The longer-term driver has been China’s own build-out of smelting and refining capacity, a transference of import dependency from refined metal to raw materials.

The second stand-out is the decline in China’s imports of scrap, itself a raw material input for both copper producers and processors.

In volume terms China’s scrap imports peaked at around 5.8 million tonnes in 2007-2007. Last year they totalled just 3.9 million tonnes, although a shift to higher grades has mitigated some of the headline decline.

Imports of refined metal, the most important barometer for copper pricing, to some extent reflect the interplay of the other two trends.

Higher concentrate imports mean higher Chinese refined metal production, which means less refined import appetite. Lower scrap imports, by contrast, mean reduced domestic production and increased use of refined metal by processors, both of which mean greater import appetite.

So far so, er, simple.

The real problems for copper players come when trying to gauge shorter-term trends in China’s buying patterns.


The Chinese growth machine is slowing. That much is uncontested but the impact on the country’s copper consumption, and by inference on its import demand, is currently hotly contested by analysts.

The unwind of China’s property bubble is the most obvious negative, but just how negative depends on your view of how sustained and how deep will be the current downturn in commercial construction.

The continued build-out of China’s infrastructure is the most obvious offsetting positive, but just how positive depends on your view of contributors such as National Grid investment, itself a conundrum with multiple moving parts.

Adding an extra layer of complexity to an already complex picture is the copper financing trade, the use of metal in bonded Chinese warehouses as collateral against lending in the shadow credit markets.

This financial driver of import flows has created an opaque stocks mountain matching what is visible everywhere else in the world and fed a booming entrepot trade. That trade in turn has hopelessly distorted any straight read-through from imports to the state of real manufacturing in the country.

****************************************************** Graphic on China's trade in refined copper: link.reuters.com/cym54w ******************************************************

After Qingdao and last year’s multiple pledging scandal, the collateralised credit business has shrunk but it has not disappeared.

Credit issues of another kind, meanwhile, are further blurring the Chinese copper picture.

A general tightening of credit to industrial players, particularly smaller processors, is altering the supply chain with consumers forced to run leaner inventories and increase their dependency on shorter spot-market trends.

Right now, with prices weak and in danger of falling further, the result is a lack of buying activity. Things, however, could quickly change in the event end-use order flows pick up in tandem with the price.
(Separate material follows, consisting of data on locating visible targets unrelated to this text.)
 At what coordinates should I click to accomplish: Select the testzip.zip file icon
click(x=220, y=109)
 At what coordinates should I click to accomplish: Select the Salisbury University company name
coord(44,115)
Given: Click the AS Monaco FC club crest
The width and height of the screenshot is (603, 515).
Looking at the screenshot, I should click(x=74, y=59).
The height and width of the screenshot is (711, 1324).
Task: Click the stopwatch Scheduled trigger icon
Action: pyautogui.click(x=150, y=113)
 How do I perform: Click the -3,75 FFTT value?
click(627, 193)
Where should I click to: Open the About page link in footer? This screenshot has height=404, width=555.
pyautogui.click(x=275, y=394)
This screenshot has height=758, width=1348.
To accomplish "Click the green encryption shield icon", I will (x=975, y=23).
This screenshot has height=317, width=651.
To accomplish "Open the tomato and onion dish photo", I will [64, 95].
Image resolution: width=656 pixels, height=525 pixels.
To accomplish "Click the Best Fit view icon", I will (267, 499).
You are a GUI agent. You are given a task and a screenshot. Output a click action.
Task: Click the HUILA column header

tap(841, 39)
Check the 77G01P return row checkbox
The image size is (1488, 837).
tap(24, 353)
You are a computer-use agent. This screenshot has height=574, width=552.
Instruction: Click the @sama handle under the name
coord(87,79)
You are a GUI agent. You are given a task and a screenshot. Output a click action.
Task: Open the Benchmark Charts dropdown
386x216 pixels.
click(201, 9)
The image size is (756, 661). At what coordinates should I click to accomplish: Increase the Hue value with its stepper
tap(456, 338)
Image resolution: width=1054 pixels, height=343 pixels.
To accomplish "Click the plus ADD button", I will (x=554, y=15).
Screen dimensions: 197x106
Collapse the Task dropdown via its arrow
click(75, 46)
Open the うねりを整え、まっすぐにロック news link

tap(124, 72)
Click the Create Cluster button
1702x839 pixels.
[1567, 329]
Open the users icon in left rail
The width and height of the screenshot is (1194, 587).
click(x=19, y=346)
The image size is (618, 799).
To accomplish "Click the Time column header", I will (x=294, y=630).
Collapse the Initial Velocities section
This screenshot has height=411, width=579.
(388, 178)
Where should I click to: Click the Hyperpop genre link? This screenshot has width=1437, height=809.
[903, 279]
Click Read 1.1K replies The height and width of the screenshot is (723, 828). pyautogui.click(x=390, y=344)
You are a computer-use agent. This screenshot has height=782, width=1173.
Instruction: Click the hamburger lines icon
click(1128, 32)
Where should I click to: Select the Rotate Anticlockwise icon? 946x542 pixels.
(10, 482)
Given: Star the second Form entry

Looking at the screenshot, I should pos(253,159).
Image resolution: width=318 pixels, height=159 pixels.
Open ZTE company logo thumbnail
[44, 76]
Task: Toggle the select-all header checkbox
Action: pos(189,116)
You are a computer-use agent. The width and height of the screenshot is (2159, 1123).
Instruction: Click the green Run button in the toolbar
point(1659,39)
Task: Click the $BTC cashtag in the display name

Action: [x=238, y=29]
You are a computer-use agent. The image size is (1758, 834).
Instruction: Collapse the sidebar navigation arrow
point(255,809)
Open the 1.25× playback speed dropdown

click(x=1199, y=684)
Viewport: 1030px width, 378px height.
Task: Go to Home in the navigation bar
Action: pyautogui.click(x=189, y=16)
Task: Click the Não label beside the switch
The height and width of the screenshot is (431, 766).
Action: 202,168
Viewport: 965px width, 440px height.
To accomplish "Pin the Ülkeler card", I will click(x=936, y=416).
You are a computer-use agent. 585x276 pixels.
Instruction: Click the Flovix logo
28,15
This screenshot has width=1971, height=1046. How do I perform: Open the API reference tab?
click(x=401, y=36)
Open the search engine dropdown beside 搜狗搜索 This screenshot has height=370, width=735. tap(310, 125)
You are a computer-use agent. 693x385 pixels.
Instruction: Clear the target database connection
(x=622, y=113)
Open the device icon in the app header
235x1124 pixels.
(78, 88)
The only sure conclusion is greater volatility in buying patterns going forwards.


And all that without mentioning China’s national stockpile manager, the State Reserves Bureau, which can be expected to keep a finger on the buy button in the event of further price falls.

In short, everyone’s waiting for a clearer signal from China but the problem is that the country is transmitting too many signals, many of them conflicting, to form a coherent picture.

Even Chinese funds, which led the bear charge back in January, appear to be split in their views of what happens next.

They do, however, have the advantage over the rest of us of being closer to the action, however confusing that action is.

The view from Santiago is as blurred by the differing smoke signals rising from China as that from London or New York.

Chile may still make more copper than any other country. But pricing is increasingly made in China. And never more so than right now.